- Relator(a)
- Ministro Humberto Martins
- Órgão julgador
- Segunda Turma
- Data do julgamento
- 06/06/2013
- Data de publicação
- 14/06/2013
STJ – Acórdão, Rel. Ministro Humberto Martins, Segunda Turma, j. 06/06/2013, p. 14/06/2013
PROCESSUAL CIVIL. MANDADO DE SEGURANÇA COLETIVO. LIMITAÇÃO DOS EFEITOS DA COISA JULGADA AO TERRITÓRIO SOBRE JURISDIÇÃO DO ÓRGÃO JULGADOR. IMPROPRIEDADE. ENTENDIMENTO FIRMADO EM RECURSO REPETITIVO. RESP PARADIGMA 1.243.887/PR. EXTENSÃO DOS EFEITOS. NÃO FILIADOS. POSSIBILIDADE. PRECEDENTES. RETORNO DOS AUTOS. 1. A Corte Especial do STJ, no julgamento do REsp 1.243.887/PR, relatoria do Min.

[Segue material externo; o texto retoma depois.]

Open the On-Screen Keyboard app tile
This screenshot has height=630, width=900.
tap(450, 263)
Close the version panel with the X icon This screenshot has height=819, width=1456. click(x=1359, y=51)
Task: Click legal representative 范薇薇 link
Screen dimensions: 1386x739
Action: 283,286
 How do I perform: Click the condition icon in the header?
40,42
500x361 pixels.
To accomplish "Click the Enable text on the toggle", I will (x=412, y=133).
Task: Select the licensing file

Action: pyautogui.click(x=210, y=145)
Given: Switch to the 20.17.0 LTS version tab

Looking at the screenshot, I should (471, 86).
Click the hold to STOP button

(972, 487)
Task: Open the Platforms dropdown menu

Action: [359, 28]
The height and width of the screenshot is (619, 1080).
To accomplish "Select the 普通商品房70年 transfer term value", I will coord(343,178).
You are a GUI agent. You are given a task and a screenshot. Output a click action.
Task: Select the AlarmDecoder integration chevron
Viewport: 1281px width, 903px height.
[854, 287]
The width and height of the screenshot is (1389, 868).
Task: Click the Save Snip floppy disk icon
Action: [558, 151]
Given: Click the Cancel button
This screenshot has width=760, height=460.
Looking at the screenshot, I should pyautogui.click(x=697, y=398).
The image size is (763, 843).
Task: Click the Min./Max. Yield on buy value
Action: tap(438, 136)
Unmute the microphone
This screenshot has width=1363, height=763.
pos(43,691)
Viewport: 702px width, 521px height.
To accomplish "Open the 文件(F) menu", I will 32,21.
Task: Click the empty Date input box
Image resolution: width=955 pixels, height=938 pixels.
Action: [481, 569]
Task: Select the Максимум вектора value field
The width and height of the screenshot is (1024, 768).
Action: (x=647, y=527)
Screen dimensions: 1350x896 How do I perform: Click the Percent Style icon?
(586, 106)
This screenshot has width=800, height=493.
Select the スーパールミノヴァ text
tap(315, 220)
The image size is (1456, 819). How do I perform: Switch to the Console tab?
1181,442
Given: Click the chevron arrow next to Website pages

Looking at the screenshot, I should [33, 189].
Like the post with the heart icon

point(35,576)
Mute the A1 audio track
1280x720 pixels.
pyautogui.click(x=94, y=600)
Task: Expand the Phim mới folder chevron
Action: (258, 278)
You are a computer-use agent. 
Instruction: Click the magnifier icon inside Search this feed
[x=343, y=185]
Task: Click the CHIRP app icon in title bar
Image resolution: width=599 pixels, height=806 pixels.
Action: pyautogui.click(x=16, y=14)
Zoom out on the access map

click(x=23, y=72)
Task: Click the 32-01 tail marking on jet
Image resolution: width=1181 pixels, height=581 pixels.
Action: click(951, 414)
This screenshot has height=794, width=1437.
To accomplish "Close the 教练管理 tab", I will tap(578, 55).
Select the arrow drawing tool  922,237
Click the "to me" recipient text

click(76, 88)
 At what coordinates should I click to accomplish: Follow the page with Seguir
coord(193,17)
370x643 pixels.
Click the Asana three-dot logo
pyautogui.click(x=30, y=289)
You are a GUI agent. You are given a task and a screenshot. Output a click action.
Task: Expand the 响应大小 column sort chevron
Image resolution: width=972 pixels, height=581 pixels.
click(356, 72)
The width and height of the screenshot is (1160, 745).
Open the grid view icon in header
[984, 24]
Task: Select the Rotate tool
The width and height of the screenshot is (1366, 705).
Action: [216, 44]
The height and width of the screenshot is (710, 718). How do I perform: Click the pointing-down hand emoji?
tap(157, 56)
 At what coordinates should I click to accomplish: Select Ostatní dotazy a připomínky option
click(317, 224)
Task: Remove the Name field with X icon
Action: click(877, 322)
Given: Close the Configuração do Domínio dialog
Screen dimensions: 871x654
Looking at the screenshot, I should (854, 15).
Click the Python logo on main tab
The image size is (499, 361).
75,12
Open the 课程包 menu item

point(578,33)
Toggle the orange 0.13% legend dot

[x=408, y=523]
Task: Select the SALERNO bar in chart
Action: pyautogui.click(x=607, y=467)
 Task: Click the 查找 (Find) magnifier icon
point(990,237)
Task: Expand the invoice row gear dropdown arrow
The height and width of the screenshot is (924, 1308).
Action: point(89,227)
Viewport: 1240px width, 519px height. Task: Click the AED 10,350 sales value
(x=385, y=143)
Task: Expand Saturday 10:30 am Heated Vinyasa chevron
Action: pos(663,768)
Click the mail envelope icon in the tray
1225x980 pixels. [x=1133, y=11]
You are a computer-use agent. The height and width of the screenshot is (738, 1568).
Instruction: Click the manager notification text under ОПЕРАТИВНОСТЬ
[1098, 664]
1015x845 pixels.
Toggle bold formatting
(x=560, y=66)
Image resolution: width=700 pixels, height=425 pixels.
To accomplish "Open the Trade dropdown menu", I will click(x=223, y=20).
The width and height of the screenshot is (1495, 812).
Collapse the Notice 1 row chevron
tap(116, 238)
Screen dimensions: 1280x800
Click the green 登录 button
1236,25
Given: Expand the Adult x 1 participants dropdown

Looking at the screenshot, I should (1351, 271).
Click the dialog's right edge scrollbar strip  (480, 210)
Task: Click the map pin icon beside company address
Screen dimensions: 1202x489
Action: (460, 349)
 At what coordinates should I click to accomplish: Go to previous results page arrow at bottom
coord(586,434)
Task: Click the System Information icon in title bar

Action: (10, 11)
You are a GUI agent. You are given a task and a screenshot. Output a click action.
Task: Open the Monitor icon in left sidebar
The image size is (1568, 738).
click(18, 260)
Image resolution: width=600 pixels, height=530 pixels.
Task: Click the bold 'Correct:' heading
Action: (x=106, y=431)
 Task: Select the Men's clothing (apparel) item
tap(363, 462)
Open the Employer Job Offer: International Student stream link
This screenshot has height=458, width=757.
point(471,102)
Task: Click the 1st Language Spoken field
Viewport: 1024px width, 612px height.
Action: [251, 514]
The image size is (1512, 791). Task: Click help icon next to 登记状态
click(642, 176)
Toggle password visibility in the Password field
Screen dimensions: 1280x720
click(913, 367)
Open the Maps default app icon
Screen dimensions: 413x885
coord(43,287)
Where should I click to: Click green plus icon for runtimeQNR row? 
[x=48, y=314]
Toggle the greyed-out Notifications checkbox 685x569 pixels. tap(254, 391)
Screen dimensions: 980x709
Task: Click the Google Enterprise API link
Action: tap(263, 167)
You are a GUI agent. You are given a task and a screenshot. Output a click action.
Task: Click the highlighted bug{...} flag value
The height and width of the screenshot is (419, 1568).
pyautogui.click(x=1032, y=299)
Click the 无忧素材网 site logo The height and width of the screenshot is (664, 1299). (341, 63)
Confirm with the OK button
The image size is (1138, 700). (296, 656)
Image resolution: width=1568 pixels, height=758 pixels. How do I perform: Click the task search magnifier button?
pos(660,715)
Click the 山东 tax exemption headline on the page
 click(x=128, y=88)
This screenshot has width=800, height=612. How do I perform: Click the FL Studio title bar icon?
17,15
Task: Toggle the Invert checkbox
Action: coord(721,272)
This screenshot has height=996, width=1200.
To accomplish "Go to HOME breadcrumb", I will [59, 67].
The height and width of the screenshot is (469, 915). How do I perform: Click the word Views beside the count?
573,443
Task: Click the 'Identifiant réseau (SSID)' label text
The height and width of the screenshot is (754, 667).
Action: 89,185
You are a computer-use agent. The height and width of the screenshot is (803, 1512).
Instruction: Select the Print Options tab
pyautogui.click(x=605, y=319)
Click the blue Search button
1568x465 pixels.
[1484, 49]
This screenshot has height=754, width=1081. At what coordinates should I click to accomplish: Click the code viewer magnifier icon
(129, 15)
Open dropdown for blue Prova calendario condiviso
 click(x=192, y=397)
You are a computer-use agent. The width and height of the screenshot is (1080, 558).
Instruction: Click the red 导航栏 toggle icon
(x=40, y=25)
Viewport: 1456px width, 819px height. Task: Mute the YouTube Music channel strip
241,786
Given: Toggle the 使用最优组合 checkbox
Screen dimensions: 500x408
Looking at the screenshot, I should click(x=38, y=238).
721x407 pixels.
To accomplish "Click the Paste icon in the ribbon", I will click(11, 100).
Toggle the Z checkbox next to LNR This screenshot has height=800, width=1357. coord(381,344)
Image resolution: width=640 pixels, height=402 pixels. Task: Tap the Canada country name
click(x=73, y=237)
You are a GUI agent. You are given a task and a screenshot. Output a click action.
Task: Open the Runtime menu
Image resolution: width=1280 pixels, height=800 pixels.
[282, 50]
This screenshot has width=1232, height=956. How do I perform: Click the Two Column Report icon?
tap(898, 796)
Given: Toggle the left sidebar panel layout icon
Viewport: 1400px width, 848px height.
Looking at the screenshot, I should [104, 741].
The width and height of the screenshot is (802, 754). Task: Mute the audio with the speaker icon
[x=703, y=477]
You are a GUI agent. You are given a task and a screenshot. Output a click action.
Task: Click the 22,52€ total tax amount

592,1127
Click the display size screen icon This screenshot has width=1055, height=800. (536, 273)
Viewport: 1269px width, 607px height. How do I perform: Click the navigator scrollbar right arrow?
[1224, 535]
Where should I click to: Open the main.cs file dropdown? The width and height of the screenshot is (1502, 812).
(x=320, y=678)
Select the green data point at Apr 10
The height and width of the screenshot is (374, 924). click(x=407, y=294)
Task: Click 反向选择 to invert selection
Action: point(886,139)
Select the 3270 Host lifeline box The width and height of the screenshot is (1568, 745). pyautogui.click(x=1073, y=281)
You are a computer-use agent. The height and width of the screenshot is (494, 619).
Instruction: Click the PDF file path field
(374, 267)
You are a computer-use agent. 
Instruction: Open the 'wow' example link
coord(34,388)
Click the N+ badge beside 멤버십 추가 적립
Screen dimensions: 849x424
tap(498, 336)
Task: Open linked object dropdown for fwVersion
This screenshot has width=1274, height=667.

Luis Felipe Salomão, submetido ao regime dos recursos repetitivos (art. 543-C do CPC), reconheceu que "os efeitos e a eficácia da sentença não estão circunscritos a lindes geográficos, mas aos limites objetivos e subjetivos do que foi decidido, levando-se em conta, para tanto, sempre a extensão do dano e a qualidade dos interesses metaindividuais postos em juízo". 2. Proposta a ação coletiva pela FENACEF - Federação Nacional das Associações de Aposentados e Pensionistas da Caixa Econômica Federal, estão legitimados a executar o julgado a totalidade dos integrantes da categoria ou grupo interessado e titular do direito, ainda que não filiados à entidade que atuou no polo ativo do mandamus. 3. Necessidade de retorno dos autos às instâncias ordinárias para verificar os limites objetivos do que foi decidido no writ coletivo, bem como promover a adequada análise dos temas suscitados nos embargos à execução, sob pena de supressão de instância e violação do princípio da ampla defesa. Agravo regimental improvido. (AgRg no AREsp n. 322.064/DF, relator Ministro Humberto Martins, Segunda Turma, julgado em 6/6/2013, DJe de 14/6/2013.)